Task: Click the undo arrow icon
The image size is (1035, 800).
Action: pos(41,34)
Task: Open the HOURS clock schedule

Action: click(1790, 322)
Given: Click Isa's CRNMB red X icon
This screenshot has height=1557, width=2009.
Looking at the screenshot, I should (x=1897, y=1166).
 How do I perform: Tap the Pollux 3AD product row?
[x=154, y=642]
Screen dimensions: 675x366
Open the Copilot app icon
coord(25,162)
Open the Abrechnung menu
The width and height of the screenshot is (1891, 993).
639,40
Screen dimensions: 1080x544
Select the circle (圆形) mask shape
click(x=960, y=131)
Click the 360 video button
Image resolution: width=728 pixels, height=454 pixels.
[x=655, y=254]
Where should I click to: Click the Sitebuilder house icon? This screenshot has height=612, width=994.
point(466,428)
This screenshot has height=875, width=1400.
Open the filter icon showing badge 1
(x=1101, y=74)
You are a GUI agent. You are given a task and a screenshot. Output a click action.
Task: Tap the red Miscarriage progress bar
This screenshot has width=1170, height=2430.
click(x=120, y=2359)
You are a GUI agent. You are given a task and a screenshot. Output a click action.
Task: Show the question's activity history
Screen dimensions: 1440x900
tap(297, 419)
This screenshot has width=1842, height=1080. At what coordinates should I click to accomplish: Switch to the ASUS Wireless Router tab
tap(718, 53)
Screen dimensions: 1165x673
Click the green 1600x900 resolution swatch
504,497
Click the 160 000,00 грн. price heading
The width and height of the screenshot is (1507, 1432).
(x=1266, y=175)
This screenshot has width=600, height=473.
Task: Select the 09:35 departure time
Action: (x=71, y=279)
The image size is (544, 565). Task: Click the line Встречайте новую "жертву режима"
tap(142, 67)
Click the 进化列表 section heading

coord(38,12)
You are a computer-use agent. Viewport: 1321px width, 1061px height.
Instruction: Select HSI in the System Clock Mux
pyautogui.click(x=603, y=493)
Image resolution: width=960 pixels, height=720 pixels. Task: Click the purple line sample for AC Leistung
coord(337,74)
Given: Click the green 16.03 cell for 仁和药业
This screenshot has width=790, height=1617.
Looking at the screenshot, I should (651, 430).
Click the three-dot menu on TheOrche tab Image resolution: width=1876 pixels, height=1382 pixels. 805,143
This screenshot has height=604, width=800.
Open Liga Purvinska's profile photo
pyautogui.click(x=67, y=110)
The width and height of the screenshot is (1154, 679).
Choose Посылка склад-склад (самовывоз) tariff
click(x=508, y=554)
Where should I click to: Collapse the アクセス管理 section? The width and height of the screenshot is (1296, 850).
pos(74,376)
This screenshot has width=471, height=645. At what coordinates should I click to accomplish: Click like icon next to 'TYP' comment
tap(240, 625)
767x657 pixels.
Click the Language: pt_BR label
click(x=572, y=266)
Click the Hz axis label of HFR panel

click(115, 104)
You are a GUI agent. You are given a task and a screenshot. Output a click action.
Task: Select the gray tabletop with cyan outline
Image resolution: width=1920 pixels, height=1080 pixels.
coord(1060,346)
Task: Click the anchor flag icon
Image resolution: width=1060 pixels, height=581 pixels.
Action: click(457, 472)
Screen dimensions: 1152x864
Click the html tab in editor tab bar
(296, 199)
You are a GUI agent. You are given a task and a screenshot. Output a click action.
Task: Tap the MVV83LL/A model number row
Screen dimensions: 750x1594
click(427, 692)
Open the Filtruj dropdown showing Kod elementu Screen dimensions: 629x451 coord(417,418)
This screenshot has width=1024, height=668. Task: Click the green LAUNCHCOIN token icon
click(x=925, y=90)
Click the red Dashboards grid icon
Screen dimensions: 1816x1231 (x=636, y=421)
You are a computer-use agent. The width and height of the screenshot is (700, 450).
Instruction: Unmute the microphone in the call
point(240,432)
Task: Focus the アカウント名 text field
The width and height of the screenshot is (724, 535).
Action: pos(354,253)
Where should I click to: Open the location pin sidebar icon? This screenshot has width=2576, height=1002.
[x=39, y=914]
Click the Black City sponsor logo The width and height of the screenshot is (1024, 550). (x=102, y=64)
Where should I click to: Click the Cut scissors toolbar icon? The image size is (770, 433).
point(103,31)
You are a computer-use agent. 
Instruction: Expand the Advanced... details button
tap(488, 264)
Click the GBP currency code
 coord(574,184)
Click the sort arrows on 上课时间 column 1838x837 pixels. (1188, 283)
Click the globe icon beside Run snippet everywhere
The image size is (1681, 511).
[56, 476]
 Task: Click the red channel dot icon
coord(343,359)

#### [TASK GOAL]
The lines needed are the ones from the first line of the entries through the line that contains "Screen dimensions: 1165x673", given again without any change.

#### [FINISHED EXERCISE]
Task: Click the undo arrow icon
The image size is (1035, 800).
Action: pos(41,34)
Task: Open the HOURS clock schedule

Action: click(1790, 322)
Given: Click Isa's CRNMB red X icon
This screenshot has height=1557, width=2009.
Looking at the screenshot, I should (x=1897, y=1166).
 How do I perform: Tap the Pollux 3AD product row?
[x=154, y=642]
Screen dimensions: 675x366
Open the Copilot app icon
coord(25,162)
Open the Abrechnung menu
The width and height of the screenshot is (1891, 993).
639,40
Screen dimensions: 1080x544
Select the circle (圆形) mask shape
click(x=960, y=131)
Click the 360 video button
Image resolution: width=728 pixels, height=454 pixels.
[x=655, y=254]
Where should I click to: Click the Sitebuilder house icon? This screenshot has height=612, width=994.
point(466,428)
This screenshot has height=875, width=1400.
Open the filter icon showing badge 1
(x=1101, y=74)
You are a GUI agent. You are given a task and a screenshot. Output a click action.
Task: Tap the red Miscarriage progress bar
This screenshot has width=1170, height=2430.
click(x=120, y=2359)
You are a GUI agent. You are given a task and a screenshot. Output a click action.
Task: Show the question's activity history
Screen dimensions: 1440x900
tap(297, 419)
This screenshot has width=1842, height=1080. At what coordinates should I click to accomplish: Switch to the ASUS Wireless Router tab
tap(718, 53)
Screen dimensions: 1165x673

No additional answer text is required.